▸ Problem 1
In the records, substitute "Display size" for "Screen dimensions" in the part that opens with the line containing "Select the Lamb" and closes with the line containing "Looking at the screenshot, I should [19, 57].". Reproduce those lines with nothing else changed.

______

Written by, Samuel K. Burlum, Investigative Reporter
and author of The Green Lane, a syndicated column
Published on 6/01/16, a Exclusive

Source: With hundreds of bottled water brands out there, and a large spectrum of prices, how does one choose a brand of bottled water? We provide insight to what makes a quality bottled water worth its price and how to evaluate a good deal on bottled water when you see one advertised.

Who would have thought we would be paying upwards of two and three dollars in some cases for a bottle of water when thirty years ago a person would just put a glass under their faucet and drink what came out of the pipe. It seems our society took clean fresh water for drinking for granted, and now because so many of local fresh water sources have been polluted, many of us have resorted to purchasing water from the supermarket.

So how good is that water that is on sale for $2.99 for a case of (24)-16 ounce bottles, and why is it that some waters are priced above that for just one bottle? How do we make buying decisions on the quality of water we choose to put in our bodies, or it is purely economics that dictate our buying decisions. With so many brands and selections, how does a consumer choose the right bottled water?

The bottled water industry is a $9 billion dollar industry, with Pepsi’s Aquafina being the largest in the business, followed by Coke’s Dasani; and then Nestlé’s Poland Spring are the top three brands; however are you getting what you think you are getting when you purchase product from the large brands? Is a good deal or a good price really the value that is perceived?

First you have to consider the very source of the water, in where it comes from.  Most of the cost effective, or in some consumers’ minds, “cheap” water, is nothing more than filtered and refined municipal water; meaning water that comes from public sources and companies pay for access to these water sources.

There is much brand confusion which tricks consumers to think that these waters come from other sources; for instance some of these waters may be labeled with packaging that shows ice caps or mountain springs or rivers, when in fact when you read the fine print, the truth is revealed that the water comes from municipal sources. Other wording such as “natural” and “purified” create the illusion that these waters are as of high quality as some of their competitors. So to know exactly what you are getting, a consumer must know the difference in the types of waters that are available and the quality of their sources.

______

▸ Problem 2
List every bottled water brand that the bottled water article names.

(Data records)
______

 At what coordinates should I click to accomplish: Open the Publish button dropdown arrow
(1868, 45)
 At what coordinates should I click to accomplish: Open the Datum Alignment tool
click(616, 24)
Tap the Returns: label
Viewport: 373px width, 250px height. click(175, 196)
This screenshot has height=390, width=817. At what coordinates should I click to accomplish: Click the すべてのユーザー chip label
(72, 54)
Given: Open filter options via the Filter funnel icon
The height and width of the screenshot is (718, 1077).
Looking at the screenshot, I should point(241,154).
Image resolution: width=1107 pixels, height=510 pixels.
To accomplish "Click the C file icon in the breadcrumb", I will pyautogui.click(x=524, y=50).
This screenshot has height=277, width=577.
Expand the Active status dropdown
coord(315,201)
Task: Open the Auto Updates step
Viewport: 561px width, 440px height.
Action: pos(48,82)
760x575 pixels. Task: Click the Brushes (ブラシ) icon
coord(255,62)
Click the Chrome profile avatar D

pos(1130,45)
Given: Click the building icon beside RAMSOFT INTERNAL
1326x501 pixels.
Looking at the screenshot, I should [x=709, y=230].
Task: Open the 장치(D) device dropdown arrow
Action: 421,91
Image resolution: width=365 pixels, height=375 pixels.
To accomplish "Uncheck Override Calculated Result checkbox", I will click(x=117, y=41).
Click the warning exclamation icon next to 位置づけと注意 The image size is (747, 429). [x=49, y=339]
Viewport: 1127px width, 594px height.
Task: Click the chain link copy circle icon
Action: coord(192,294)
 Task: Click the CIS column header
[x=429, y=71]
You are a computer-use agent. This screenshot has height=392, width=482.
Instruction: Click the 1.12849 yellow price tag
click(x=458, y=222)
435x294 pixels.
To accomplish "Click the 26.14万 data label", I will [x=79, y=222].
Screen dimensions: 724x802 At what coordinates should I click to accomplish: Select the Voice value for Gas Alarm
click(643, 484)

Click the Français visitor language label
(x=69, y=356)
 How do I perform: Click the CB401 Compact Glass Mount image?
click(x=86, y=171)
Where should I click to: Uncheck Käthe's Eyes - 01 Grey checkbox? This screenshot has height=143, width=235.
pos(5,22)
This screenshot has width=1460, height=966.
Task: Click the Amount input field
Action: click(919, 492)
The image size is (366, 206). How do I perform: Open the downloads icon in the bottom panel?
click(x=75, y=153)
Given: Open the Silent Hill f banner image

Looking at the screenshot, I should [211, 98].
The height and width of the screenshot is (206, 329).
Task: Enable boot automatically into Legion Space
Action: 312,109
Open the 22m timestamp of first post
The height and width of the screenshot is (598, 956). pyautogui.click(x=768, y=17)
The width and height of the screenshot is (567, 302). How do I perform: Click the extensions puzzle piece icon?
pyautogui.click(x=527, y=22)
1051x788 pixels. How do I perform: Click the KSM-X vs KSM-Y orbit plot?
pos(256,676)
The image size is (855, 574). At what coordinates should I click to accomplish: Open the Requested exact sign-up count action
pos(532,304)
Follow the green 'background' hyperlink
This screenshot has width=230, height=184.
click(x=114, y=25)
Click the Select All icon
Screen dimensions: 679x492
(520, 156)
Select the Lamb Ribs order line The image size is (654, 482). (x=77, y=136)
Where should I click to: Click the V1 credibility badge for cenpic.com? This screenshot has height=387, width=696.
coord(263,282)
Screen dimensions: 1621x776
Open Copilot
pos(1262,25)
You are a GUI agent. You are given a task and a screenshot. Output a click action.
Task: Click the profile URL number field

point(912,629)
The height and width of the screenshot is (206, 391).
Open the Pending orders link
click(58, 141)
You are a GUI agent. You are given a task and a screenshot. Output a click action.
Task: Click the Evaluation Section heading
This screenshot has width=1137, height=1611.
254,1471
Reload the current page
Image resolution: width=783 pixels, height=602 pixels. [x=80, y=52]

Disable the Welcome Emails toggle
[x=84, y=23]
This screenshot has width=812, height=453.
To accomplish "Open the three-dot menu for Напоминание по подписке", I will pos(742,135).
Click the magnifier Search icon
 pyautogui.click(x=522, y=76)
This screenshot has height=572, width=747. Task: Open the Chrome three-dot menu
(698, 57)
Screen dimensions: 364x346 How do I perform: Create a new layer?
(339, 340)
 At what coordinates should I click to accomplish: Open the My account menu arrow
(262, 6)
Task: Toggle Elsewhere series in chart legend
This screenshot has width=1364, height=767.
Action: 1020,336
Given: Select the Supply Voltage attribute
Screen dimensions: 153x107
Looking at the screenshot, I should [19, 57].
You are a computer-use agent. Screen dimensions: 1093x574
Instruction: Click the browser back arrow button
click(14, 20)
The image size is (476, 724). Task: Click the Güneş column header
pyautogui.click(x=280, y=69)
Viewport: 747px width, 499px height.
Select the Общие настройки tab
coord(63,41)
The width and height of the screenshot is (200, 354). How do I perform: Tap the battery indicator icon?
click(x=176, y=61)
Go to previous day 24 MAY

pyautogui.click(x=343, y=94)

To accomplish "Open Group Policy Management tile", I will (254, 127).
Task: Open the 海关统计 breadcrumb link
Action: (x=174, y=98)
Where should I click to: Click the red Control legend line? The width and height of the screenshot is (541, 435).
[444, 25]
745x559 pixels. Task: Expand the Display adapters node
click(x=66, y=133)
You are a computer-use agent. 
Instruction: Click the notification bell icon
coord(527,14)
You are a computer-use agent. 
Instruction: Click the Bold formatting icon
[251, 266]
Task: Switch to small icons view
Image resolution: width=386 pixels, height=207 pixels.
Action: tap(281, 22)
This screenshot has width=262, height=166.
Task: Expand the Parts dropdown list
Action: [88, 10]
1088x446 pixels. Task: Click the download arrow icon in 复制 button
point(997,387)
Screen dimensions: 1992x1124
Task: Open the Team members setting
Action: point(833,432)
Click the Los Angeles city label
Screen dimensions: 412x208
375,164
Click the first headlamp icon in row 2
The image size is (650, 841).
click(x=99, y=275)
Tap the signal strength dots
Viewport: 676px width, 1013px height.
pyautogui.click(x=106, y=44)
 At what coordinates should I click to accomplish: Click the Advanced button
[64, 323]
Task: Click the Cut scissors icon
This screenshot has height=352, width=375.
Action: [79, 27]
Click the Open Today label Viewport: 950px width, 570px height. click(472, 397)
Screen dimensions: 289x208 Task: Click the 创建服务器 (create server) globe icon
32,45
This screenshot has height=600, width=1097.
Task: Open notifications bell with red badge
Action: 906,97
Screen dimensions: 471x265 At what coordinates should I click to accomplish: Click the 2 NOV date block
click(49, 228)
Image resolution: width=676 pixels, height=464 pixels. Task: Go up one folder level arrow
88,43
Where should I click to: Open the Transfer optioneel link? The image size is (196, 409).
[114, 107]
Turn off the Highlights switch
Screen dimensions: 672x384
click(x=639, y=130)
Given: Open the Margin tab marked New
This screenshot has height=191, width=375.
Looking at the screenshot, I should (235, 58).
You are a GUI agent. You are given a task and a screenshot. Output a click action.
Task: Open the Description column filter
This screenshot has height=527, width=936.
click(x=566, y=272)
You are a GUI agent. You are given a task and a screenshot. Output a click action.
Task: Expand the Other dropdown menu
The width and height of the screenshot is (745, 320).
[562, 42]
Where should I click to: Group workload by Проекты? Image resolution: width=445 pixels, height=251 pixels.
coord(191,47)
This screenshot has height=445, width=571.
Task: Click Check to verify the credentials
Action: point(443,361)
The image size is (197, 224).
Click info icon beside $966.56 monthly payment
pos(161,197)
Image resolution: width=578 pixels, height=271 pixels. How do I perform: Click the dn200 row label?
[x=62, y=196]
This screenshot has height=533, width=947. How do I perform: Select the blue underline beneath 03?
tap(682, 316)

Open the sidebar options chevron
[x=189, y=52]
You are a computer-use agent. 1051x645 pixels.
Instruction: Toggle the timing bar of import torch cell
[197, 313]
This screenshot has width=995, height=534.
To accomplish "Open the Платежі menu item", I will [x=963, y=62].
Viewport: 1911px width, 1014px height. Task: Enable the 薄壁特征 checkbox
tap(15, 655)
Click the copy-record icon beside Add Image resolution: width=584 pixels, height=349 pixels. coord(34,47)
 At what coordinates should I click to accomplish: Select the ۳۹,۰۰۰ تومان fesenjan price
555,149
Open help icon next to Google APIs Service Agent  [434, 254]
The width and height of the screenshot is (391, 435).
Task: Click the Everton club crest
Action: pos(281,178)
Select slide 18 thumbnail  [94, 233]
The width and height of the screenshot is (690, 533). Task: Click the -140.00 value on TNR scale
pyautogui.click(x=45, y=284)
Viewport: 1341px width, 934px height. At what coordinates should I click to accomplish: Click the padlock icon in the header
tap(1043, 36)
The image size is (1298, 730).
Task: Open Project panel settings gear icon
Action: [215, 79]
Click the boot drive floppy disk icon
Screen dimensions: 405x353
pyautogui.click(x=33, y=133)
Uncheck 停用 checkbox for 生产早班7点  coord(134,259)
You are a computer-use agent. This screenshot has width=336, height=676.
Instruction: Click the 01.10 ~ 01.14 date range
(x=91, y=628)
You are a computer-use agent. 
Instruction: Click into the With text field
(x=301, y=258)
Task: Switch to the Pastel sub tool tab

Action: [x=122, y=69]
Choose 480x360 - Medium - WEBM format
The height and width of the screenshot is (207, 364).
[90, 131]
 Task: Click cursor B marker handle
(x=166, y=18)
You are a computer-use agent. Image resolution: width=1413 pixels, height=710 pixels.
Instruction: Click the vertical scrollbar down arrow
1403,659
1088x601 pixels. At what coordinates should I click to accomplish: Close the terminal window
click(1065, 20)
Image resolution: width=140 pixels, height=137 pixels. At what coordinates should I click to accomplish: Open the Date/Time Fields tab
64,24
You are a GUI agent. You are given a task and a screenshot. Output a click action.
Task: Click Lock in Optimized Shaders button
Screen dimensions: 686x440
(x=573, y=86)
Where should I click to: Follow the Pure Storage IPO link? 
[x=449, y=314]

______

▸ Complete answer 1
Select the Lamb Ribs order line The image size is (654, 482). (x=77, y=136)
Where should I click to: Click the V1 credibility badge for cenpic.com? This screenshot has height=387, width=696.
coord(263,282)
Display size: 1621x776
Open Copilot
pos(1262,25)
You are a GUI agent. You are given a task and a screenshot. Output a click action.
Task: Click the profile URL number field

point(912,629)
The height and width of the screenshot is (206, 391).
Open the Pending orders link
click(58, 141)
You are a GUI agent. You are given a task and a screenshot. Output a click action.
Task: Click the Evaluation Section heading
This screenshot has width=1137, height=1611.
254,1471
Reload the current page
Image resolution: width=783 pixels, height=602 pixels. [x=80, y=52]

Disable the Welcome Emails toggle
[x=84, y=23]
This screenshot has width=812, height=453.
To accomplish "Open the three-dot menu for Напоминание по подписке", I will pos(742,135).
Click the magnifier Search icon
 pyautogui.click(x=522, y=76)
This screenshot has height=572, width=747. Task: Open the Chrome three-dot menu
(698, 57)
Display size: 364x346 How do I perform: Create a new layer?
(339, 340)
 At what coordinates should I click to accomplish: Open the My account menu arrow
(262, 6)
Task: Toggle Elsewhere series in chart legend
This screenshot has width=1364, height=767.
Action: 1020,336
Given: Select the Supply Voltage attribute
Display size: 153x107
Looking at the screenshot, I should [19, 57].

▸ Complete answer 2
Aquafina (Pepsi), Dasani (Coke), Poland Spring (Nestlé)